_Stated exercise_
Rewrite these lines, swapping "notice" for "banner" and keeping everything else the same. Leave the pictures out.

_Available records_
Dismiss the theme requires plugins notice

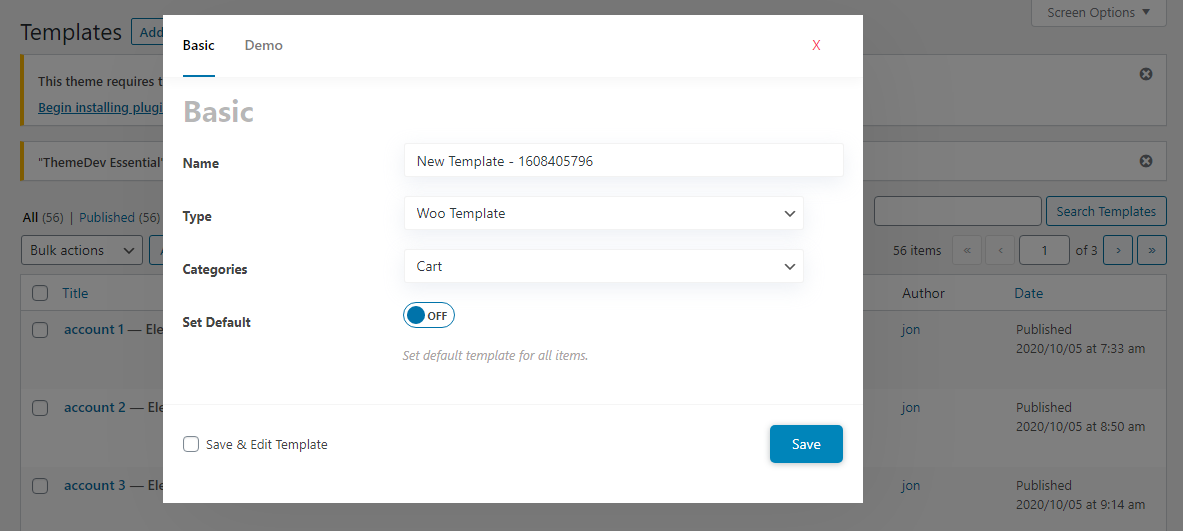pos(1145,74)
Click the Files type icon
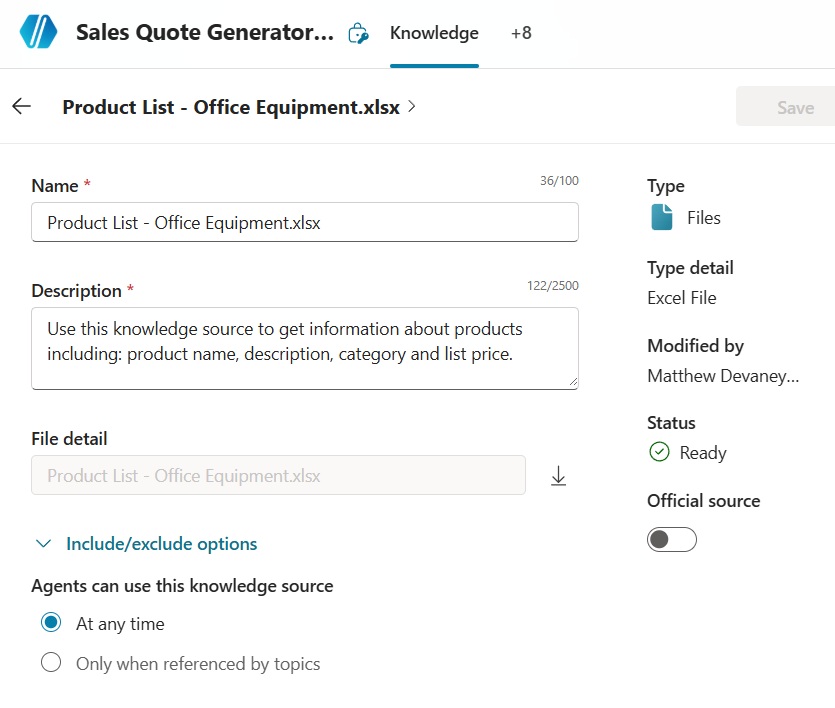This screenshot has height=708, width=835. pyautogui.click(x=661, y=217)
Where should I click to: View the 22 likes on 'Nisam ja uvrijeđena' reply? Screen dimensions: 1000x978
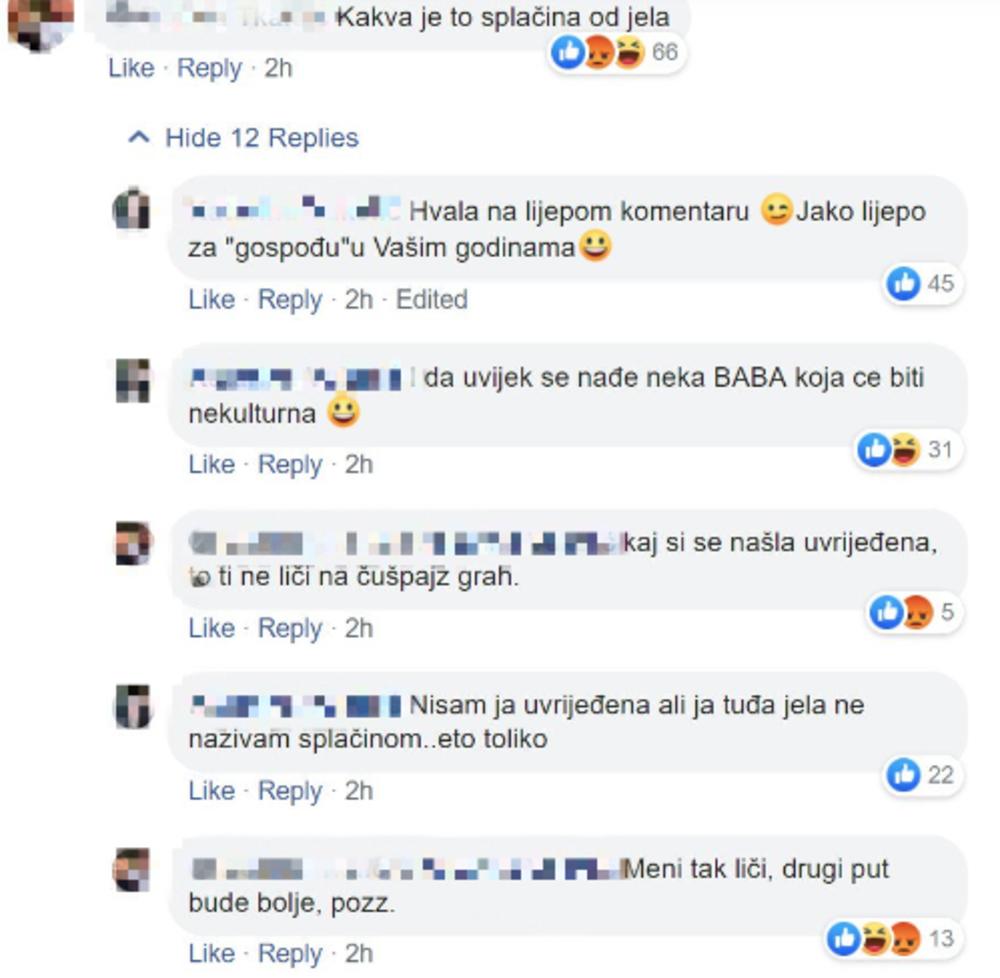[x=922, y=775]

_Reply to the exercise_
Dismiss the theme requires plugins banner

pos(1145,74)
Click the Files type icon
This screenshot has height=708, width=835. pyautogui.click(x=661, y=217)
Where should I click to: View the 22 likes on 'Nisam ja uvrijeđena' reply? Screen dimensions: 1000x978
[x=922, y=775]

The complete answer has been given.